Un cane ammalato di rabbia è nemico di tutti. Nel romanzo scritto da Stephen King (lo stesso di Carrie, di Shining e Creepshow», che Tullio Dobner ha tradotto in italiano per gli editori Sperling & Kupfer, e nel film diretto da Louis Teague, molti ne fanno sanguinosa esperienza: un meccanico d’automobili, un bravaccio suo amico, un incauto poliziotto, e poco ci manca una mamma col suo bimbetto. Perché insomma succede che Diana Trenton, toccata dal dito di Dio, sia chiamata a scontare la colpa di avere tradito il marito col falegname del luogo, e sola in auto col piccolo Tad debba reggere gli assalti della bestia inferocita. Cujo ringhia e sbava, la signora torce le mani, il bimbo frigna e invoca papà.

Che arriva a cose fatte: quando, dopo aver retto per tre giorni (fra spasimi crescenti) l'assedio della belva, aver rischiato di morire ogni volta che apriva lo sportello dell'auto, e aver dovuto rianimare il figlioletto terrorizzato, con una mazza da baseball la donna si è liberata dell'incubo e ha finito la bestiaccia sparandole in bocca. Dopodiché c'è da supporre che il signor Trenton, colpevole a sua volta di aver fatto pubblicità a un cereale il quale ha procurato a tanti il mal di pancia, perdoni la moglie già pentita e il bimbo dorma sonni più tranquilli.

Recidivo nemico degli animali (in Alligator si dilettò di far crescere un mostro nelle fogne), Louis Teague è un regista di terza fila. Benché sia stato addirittura paragonato agli Uccelli di Hitchcock, il suo Cujo è un film moderatamente spaventoso. La situazione in cui si trovano Diana Trenton e suo figlio non è proprio gradevole, e quel figlio d’un cane fracassa, maciulla, schianta e azzanna (preferendo la giugulare) con colpi e balzi da satanasso, ma il tutto è girato maluccio, la sceneggiatura di Barbara Turner è assai raffazzonata, e gli attori – con Dee Wallace ancora nella parte della mamma che già ebbe in E.T. - pensano alla paga.

Con tutto ciò il ricatto funziona.
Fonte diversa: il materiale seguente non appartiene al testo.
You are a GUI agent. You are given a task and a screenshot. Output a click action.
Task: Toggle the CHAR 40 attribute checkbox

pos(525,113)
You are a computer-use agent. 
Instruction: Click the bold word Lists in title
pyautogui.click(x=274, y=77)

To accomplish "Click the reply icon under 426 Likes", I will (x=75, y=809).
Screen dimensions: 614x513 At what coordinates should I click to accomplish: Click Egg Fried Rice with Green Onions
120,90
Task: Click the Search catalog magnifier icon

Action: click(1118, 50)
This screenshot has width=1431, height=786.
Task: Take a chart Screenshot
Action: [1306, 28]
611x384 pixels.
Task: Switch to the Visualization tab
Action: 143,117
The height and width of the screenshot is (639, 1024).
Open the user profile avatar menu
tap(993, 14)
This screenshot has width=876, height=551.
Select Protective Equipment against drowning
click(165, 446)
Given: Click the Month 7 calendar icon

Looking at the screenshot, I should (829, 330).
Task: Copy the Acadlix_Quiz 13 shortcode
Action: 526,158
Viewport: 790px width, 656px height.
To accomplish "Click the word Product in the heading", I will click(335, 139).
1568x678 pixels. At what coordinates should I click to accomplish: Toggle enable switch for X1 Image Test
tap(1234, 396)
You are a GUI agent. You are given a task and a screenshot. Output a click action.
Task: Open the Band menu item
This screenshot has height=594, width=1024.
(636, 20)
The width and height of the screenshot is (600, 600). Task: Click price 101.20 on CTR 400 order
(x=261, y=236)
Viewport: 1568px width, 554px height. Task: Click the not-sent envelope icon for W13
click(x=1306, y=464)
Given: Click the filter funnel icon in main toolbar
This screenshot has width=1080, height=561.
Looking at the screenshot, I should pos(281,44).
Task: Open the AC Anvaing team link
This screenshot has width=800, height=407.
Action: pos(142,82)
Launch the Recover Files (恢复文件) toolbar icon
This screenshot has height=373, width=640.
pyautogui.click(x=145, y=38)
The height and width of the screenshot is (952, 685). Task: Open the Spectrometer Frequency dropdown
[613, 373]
Siete delle iene se non state in pena per quella povera donna e quel caro angioletto traditi dalla batteria dell’automobile, siete dei somari se non capite che il film è una pensosa allegoria sociomorale. O forse soltanto una denuncia dell’infanzia americana, educata dalla Tv alle sgrammaticature.

“Vorrei che muore», fano dire i nostri doppiatori a quel cocco di mamma. Sia invece la paura?